Other counties join Blaine in land planning dilemmas

Express Staff Writer

Wood River Valley residents were not alone in their concern about losing control of private property rights at a Legislative Council Interim Committee hearing Monday.

Idahoans traveled from counties on all sides of Blaine--Twin Falls, Lincoln, and Elmore--to address the committee at the old county courthouse.

To the committee’s question of whether legislative action is needed in 1999 to address the nexus of private property rights and local land-use planning efforts, those from parts other than Blaine emphatically said, "Yes, please."

Filer Realtor Judy Hoffman testified that her Twin Falls County government is mis-directed when using zoning maps rather than soil analyses to designate "prime agricultural land" in its comprehensive zoning ordinance.

"Defining what agriculture is without a scientific basis is discriminatory," Hoffman said.
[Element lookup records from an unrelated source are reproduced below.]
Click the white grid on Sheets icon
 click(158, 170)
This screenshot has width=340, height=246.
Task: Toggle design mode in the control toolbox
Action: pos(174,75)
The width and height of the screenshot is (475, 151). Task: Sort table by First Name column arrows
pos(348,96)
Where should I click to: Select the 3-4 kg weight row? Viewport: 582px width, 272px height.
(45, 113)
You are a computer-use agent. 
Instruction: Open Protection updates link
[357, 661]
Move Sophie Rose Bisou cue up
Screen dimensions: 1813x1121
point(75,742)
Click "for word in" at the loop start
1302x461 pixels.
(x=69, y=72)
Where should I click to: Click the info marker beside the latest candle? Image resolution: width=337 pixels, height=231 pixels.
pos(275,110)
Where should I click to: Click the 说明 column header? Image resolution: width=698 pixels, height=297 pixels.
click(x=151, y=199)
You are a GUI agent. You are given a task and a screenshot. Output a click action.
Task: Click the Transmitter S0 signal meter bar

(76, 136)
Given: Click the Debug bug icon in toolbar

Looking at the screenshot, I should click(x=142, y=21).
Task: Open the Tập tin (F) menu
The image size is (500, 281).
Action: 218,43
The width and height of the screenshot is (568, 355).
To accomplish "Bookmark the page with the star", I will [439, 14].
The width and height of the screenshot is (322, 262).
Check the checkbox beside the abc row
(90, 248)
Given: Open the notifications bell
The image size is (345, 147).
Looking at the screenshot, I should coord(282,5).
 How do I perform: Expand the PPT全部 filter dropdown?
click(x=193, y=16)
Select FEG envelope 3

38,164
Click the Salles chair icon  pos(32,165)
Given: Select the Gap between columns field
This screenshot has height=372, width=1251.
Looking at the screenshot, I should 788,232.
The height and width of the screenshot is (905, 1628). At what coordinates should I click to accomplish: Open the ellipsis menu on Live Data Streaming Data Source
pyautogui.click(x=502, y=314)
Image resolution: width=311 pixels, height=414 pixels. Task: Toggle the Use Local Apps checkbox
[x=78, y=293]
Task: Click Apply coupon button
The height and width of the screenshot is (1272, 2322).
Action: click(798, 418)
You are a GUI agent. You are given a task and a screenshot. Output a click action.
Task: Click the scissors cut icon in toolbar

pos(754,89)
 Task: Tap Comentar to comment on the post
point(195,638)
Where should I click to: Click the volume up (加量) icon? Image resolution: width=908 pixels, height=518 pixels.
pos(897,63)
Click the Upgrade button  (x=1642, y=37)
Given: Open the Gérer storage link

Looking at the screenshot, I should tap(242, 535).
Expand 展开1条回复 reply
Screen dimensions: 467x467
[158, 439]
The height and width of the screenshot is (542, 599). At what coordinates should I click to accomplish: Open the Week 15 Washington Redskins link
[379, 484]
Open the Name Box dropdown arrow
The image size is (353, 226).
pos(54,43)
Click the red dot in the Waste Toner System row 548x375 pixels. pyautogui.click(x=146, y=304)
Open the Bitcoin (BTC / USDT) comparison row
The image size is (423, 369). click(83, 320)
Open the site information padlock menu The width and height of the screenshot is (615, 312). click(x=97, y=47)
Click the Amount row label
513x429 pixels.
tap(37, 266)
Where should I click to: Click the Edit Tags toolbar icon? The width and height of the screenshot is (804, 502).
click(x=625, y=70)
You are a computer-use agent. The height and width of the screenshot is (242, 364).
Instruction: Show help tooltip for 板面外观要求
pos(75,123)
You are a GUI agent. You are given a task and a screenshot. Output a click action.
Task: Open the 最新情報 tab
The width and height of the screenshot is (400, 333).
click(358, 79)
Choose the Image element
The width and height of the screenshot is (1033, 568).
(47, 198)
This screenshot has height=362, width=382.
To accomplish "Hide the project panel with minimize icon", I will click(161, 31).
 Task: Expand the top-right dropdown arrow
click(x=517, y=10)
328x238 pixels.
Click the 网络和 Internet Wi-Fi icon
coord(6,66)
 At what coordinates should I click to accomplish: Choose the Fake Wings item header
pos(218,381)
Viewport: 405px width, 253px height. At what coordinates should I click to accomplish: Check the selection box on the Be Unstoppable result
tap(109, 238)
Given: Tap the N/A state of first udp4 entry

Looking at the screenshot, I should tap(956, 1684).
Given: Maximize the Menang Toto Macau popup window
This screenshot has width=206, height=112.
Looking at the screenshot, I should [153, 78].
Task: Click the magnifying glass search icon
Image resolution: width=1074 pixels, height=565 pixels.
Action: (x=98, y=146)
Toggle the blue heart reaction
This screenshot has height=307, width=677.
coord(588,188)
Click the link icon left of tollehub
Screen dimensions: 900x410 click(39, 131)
Twin Falls County planning and zoning director Bill Crafton said he and other officials had "compatibility of uses" on the brain when supporting the zoning map.

Because of a conflict in residential and agricultural uses, Twin Falls "tried to direct growth away from more prime agricultural land and...toward population centers" Crafton said.

Elmore County land-use battles have been furiously fought, according to Mountain Home resident Barry Peterson.

Especially in the case of applications to put businesses on agricultural land, court threats and long hearing processes strain applicants’ and taxpayers’ pocketbooks.

"The sad thing is the taxpayer eventually pays," Peterson said. "It’s a heck of a bind that the legislative body put us into."

Lincoln County Commissioner Lawrence Calkins said his officials as well are experiencing land use planning pains.

"The bigger cities have got bigger problems than we do but we’ve our problems, too," Calkins said.